I've looked for fun and frivolity in adult fiction.  I've read Bridget Jones's Diary.  I've read the Shopaholic books.  I've probably read all of the British chick lit my libraries have to offer.  It is fun.  But it doesn't make me want to live like those women. 

I've looked for community and coziness in adult fiction.  I've read the Mitford books and enjoyed them tremendously.  But I don't want to live in Mitford. 

I've looked for adventure and richness of place in adult literature.  I like reading escapist travel books like "A Year in Provence" and "Under the Tuscan Sun", but the authors of those books don't live as characters that come to feel like friends in my mind. 

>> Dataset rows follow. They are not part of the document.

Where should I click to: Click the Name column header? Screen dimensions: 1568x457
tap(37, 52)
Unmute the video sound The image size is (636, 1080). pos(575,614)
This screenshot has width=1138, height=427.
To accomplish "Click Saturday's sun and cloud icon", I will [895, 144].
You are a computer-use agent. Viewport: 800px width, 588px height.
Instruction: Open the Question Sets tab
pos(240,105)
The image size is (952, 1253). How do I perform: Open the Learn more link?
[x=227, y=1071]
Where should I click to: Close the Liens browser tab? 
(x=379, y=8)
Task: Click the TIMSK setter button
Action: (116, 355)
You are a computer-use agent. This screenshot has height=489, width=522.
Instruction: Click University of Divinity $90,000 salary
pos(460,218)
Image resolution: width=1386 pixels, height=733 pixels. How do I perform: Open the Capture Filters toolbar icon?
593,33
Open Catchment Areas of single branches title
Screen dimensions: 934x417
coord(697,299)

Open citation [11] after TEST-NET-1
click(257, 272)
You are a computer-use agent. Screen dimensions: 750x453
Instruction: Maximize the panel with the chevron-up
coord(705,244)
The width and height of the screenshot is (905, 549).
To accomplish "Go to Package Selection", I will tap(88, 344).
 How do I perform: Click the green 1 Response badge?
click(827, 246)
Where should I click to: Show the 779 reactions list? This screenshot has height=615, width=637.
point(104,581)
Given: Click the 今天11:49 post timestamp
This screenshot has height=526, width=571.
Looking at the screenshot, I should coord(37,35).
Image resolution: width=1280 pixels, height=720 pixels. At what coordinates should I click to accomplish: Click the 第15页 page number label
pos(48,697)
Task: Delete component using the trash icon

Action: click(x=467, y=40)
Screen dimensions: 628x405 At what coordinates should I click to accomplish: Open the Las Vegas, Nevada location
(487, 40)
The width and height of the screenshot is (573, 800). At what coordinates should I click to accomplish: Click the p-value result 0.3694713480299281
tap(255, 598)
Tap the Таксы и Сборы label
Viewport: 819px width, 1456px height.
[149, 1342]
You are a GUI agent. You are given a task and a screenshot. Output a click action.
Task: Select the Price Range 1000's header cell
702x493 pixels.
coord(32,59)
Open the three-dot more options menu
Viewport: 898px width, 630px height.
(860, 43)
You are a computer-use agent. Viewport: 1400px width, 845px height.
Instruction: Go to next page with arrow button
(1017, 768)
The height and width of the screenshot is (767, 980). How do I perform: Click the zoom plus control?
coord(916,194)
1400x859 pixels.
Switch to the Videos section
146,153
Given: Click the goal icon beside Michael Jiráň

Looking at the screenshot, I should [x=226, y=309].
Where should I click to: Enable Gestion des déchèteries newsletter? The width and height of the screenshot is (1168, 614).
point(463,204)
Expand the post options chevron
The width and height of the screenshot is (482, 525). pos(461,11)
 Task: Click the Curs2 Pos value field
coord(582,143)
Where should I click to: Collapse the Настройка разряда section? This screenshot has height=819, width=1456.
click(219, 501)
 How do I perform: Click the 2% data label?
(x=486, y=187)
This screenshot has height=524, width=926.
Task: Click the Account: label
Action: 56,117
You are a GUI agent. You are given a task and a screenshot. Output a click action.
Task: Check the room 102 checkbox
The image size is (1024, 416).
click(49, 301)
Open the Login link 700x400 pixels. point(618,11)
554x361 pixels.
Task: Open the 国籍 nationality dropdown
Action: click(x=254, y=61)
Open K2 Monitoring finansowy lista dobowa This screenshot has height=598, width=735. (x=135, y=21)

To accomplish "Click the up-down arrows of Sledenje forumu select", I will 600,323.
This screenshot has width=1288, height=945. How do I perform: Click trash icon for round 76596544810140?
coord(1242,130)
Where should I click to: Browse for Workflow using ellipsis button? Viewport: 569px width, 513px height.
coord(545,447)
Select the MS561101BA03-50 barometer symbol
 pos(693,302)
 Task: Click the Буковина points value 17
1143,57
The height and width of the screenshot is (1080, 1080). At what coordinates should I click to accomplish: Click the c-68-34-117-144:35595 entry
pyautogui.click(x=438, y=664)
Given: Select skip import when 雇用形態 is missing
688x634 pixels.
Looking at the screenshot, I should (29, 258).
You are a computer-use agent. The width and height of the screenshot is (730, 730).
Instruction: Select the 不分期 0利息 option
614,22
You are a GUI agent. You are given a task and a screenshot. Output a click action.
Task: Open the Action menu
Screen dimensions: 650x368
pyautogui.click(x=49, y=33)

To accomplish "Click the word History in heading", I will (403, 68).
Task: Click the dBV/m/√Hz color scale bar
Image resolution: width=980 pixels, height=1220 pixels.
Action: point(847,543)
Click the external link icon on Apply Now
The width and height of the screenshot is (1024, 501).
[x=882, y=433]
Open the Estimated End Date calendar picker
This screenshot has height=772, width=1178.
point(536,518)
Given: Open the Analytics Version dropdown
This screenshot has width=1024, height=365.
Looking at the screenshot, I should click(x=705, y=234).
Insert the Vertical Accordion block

I'm guess I'm just nostalgic.  It must be like Meg Ryan's character Kathleen says in "You've Got Mail" - "I started helping my mother here after school when I was six years old. I used to watch her, and it wasn't that she was selling books, it was that she was helping people become whoever they were going to turn out to be. When you read a book as a child it becomes part of your identity in a way that no other reading in your life does."

I am so grateful for the great books I read as a child.  So grateful for the funny and smart and sympathetic authors who thought to write them.  I'm hopeful it's still possible to find books like that as an adult.   My search for new books to call friends continues. 

Tuesday, August 17, 2010

The Lost

I wake up several times a night and have a very hard time going back to sleep.  The house is still, quiet, and dark.  My mind is not.  It is busy, busy, busy, thinking of my Lost One. 

I went through a phase not long ago when using the euphemism "lost" to mean "dead" was really offensive to me.  I didn't like the implication of "lost".  That it somehow meant I "misplaced" her, or in some way was responsible for her death by not paying enough attention to where she was so that she could just wander away and become "lost".  I just didn't like it. 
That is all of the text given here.